Na sessão de autógrafos de seu livro na Bienal do Livro do Rio de Janeiro, Monge Han conversou com a KoreaIN e contou um pouco sobre sua história, como surgiu a ideia para escrever o livro, identidade racial e um spoiler sobre seu novo livro com lançamento previsto para 2024. Confira!
KoreaIN: O livro Vozes Amarelas é um compilado de cinco histórias, três lançadas previamente e duas inéditas. Dessas que você lançou previamente, qual retorno você teve tanto da comunidade amarela quanto do restante dos leitores?

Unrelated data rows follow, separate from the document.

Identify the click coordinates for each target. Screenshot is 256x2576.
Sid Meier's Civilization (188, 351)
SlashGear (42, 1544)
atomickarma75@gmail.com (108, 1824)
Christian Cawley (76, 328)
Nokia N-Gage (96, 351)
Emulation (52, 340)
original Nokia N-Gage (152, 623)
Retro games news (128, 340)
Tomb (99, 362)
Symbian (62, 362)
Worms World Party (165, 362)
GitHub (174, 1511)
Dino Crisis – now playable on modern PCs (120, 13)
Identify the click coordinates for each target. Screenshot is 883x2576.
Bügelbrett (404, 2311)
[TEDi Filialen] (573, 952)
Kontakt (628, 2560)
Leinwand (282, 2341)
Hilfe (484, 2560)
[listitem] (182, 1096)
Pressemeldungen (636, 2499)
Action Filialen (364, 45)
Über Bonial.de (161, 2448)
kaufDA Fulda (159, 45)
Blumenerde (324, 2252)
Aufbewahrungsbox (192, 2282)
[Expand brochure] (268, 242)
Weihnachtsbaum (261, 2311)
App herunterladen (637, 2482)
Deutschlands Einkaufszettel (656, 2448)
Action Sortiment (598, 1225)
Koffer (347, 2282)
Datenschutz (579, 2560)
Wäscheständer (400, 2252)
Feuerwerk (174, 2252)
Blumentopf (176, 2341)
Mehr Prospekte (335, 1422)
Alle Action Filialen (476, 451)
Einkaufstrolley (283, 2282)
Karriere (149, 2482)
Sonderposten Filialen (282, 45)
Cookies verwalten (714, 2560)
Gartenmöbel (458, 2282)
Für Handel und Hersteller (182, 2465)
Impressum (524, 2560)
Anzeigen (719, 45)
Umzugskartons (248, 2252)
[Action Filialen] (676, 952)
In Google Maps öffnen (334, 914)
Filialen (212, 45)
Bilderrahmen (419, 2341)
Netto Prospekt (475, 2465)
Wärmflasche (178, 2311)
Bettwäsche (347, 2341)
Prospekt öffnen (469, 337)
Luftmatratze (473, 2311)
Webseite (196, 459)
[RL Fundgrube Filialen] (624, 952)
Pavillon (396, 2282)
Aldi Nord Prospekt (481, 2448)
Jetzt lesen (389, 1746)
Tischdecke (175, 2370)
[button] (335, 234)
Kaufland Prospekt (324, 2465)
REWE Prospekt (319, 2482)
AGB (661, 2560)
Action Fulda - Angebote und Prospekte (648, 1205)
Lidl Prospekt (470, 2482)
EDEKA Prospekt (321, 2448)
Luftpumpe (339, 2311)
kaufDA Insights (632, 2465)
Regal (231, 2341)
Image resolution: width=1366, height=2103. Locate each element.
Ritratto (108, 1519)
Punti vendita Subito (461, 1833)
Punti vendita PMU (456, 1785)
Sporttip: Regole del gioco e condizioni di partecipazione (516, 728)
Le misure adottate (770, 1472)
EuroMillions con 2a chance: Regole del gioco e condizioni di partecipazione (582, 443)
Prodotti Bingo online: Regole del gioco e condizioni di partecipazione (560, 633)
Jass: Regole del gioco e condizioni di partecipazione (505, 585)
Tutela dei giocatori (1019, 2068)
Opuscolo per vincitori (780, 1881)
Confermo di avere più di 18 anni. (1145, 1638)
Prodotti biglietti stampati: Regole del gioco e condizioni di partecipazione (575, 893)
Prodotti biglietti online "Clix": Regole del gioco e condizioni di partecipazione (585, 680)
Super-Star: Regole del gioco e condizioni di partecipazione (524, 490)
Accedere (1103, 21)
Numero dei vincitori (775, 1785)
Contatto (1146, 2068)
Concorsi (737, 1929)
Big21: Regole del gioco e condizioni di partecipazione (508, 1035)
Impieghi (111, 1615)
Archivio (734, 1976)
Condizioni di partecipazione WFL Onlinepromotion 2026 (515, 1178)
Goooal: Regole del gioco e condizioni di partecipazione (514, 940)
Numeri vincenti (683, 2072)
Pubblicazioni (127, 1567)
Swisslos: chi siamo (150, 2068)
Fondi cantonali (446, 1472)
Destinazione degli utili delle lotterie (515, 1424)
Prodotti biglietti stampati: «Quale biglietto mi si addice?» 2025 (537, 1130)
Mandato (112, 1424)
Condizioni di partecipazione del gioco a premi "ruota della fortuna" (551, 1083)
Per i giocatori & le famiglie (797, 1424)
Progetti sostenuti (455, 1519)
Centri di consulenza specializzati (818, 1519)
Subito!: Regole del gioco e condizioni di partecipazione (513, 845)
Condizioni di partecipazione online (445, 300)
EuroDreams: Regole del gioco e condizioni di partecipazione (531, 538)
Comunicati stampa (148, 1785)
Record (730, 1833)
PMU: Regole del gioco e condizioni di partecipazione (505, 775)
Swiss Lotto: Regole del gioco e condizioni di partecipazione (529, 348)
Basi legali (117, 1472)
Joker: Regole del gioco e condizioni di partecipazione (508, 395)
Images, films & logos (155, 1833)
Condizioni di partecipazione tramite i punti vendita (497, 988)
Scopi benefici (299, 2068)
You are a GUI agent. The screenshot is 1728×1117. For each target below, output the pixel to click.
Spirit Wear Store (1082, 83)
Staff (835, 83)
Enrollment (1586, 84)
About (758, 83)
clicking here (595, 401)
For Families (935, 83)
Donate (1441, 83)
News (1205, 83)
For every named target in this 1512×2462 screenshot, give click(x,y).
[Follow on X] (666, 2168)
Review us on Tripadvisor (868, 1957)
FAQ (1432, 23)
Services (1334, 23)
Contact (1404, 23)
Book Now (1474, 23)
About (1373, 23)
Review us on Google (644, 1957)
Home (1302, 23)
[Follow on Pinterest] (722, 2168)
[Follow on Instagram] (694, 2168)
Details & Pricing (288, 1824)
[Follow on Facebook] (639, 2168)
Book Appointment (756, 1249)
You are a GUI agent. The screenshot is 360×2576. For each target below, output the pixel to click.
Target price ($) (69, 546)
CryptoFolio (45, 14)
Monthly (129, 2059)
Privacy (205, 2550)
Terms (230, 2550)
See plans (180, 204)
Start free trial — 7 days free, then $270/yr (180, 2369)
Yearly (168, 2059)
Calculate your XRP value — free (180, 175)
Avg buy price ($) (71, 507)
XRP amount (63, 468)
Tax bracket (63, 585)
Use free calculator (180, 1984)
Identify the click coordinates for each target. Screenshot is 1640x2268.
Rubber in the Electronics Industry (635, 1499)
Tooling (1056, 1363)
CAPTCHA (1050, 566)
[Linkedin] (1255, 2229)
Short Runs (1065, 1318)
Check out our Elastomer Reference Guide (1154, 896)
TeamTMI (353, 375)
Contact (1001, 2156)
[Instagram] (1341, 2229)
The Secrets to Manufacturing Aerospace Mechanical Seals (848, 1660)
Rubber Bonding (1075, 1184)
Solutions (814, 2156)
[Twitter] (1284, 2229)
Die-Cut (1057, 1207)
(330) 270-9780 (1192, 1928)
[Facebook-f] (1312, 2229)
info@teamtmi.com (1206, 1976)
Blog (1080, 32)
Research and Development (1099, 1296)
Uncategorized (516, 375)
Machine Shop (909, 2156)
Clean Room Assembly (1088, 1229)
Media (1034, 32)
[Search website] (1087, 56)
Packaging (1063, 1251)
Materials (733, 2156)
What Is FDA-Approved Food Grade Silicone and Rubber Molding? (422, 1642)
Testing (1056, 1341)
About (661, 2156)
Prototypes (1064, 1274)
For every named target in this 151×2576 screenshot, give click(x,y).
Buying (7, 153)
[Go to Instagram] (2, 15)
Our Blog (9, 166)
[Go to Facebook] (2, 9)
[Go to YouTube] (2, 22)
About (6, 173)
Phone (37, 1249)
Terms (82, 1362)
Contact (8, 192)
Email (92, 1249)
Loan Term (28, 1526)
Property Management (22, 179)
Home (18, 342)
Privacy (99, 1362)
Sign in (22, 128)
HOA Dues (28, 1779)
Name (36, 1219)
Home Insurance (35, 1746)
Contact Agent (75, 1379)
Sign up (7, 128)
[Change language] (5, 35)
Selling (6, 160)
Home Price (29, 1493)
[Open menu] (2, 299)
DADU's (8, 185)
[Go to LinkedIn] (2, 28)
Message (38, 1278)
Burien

Monge Han: Quando lancei independente, foram os trabalhos que mais me fizeram ficar conhecido, porque eu não tinha uma base muito grande. Quando eu estava fazendo quase não publiquei, foi um trabalho de pulo de fé, e eu [pensei] quero falar sobre isso porque foi o que eu vivi. Escrevendo as páginas eu ficava muito em dúvida, mas teve um retorno muito bom, boa parte das pessoas que me seguem vieram por conta desse trabalho. Mas também tem muita gente que está comprando o livro que nunca leu, então vai ser muito interessante acompanhar [o retorno que virá depois].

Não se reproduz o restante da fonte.